What I need to do know is exclude one of the strings in &journal_abbrevs; from this regex. E.g. I don't want example-String1 to be matched.
Any ideas on how to do that ?

It seems XSLT regex does not support look-around. So I don't think you'll be able to get a solution for this that does not involve writing out all strings from journal_abbrevs in your regex. Related question.
To minimize the amount of writing out, you could split journal_abbrevs into say journal_abbrevs1, journal_abbrevs2 and journal_abbrevs3 (or how many you decide to use) and only write out whichever one that contains the string you wish to exclude.

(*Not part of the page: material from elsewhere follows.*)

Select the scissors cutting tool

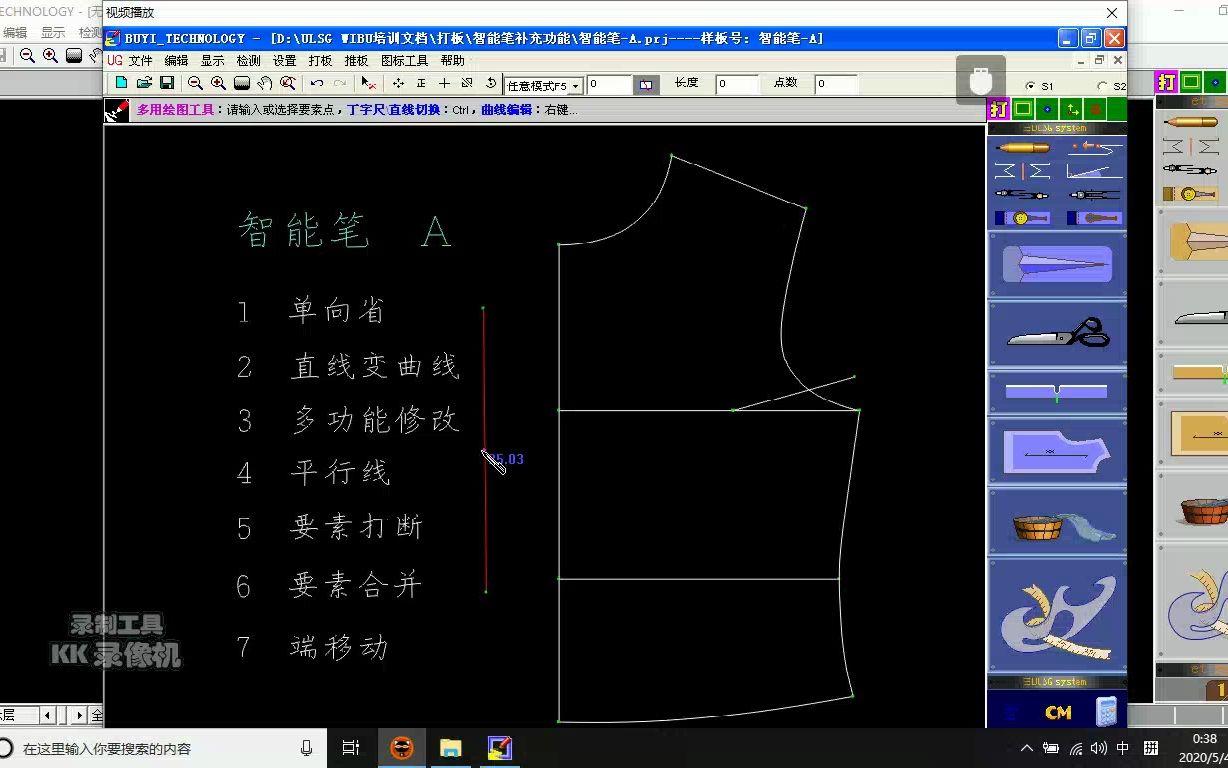[1058, 331]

If journal_abbrevs1 contains the string, you'd then end up with something like:
((&journal_abbrevs2;)|(&journal_abbrevs3;)|example-String2|example-String3|...)...
If it supported look-around, you could've used a very simple:
(?!example-String1)(&journal_abbrevs;)...

Related

What is the proper way to check if a string contains a set of words in regex?

I have a string, let's say, jkdfkskjak some random string containing a desired word
I want to check if the given string has a word from a set of words, say {word1, word2, word3} in latex.
I can easily do it in Java, but I want to achieve it using regex. I am very new to regular expressions.
if you want only to recognise the words as part of a word, then use:
(word1|word2|...|wordn)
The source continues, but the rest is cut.